First up is Oliver Robert, who knocks the first of the combination. Next is Kukuk, who runs the course with every intention of winning it, but takes out the same element as Robert. Sophie Hinners has a disappointing round with two down. Next we have Stephan de Freitas Barcha of Brazil, whose horse Cheveux Primavera Imperio Egipcio matches him with a four-word name. He takes it a bit easier and gives us our first triple clear.

The Brazilians on the kiss-and-cry explode in jubilant joy, but that joy is short-lived as Steve Guerdat enters the ring. The rebel Swiss bests the Brazilian by almost two seconds. 

Next we have the glamorous paint Ping Pong van de Lentamel with his rider Gerrit Nieberg, but they are taking it easy and saving it for another day.

Then Fuchs. 

“We know that Martin is going to leave NOTHING,” says Bluman, channeling his psychic abilities. “Martin is going to be faster.” 

I clutch my bare head in my hands while Fuchs shaves two seconds from Guerdat’s time.

Next comes Lillie Keenan and Fasther, but they fail to be fasther or clearther.

And then we have the crowd favorite, that freak stallion with his monster stride, United Touch S, and his rider Richard Vogel. Everyone remembers that catastrophic moment from last year when the pair crossed the last jump in winning time, Vogel’s arm reaching toward the sky in triumph, only to find he’d celebrated too early—the last fence came down. 

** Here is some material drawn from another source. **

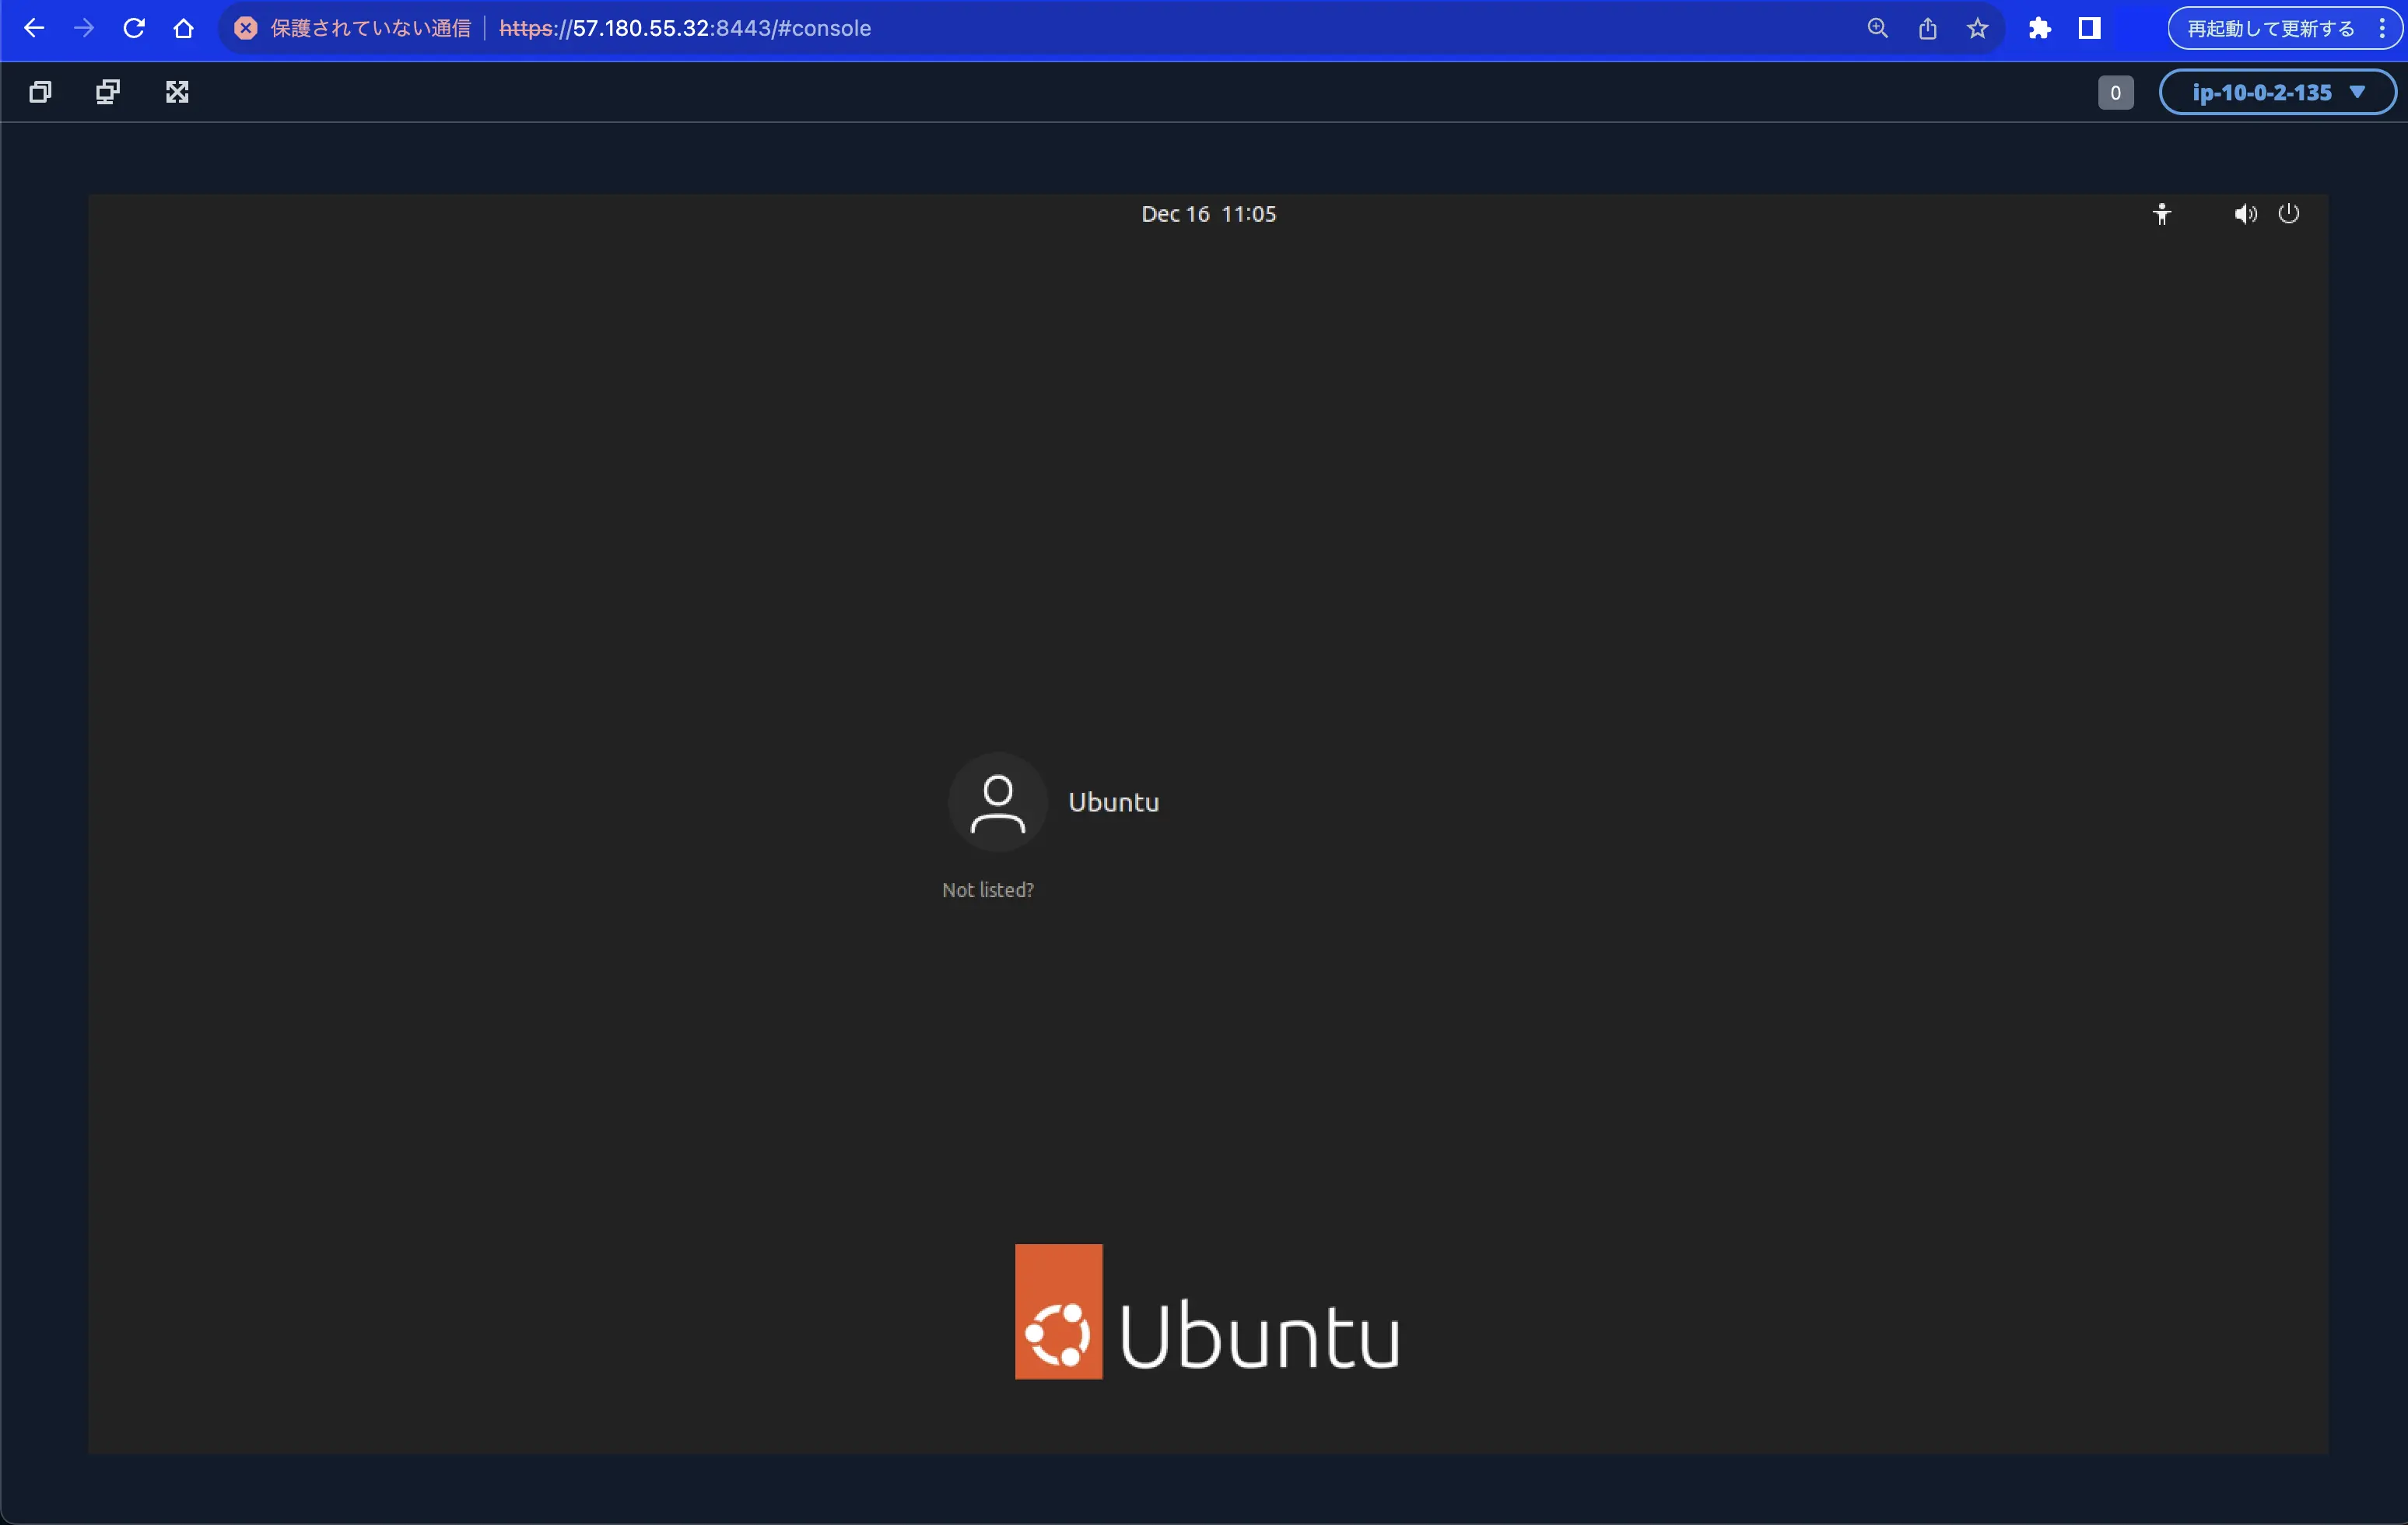
Task: Click the volume icon in the top bar
Action: tap(2244, 213)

Is today a moment for redemption? Nope. Two fences gone sends them down the result list to 10th place. 

There are two left to challenge the frontrunner Fuchs and I, as a feminist, am rooting for both. First we have 25-year-old Nina Mallevaey of France, who, alongside her generous Canadian sponsor, has been lighting up the world of show jumping with an absolute flurry of spectacular results. Riding like she has nothing to lose, she’s the only one to beat that Fuchs time of 50.29 at 50.01, but it comes at the expense of a pole.

And the last to go, Laura Kraut of the USA with Baloutine, a woman who rides every stride if ever there was one! I am trembling for a victory and the round is good and the round is clear, but the time just lags behind, putting them in second.

I have been screaming at the TV, and now I lay spent and trembling on the wide expanse of my white down comforter, as if I myself had contested the class. 

“For Fuchs sake,” I whisper, satisfied.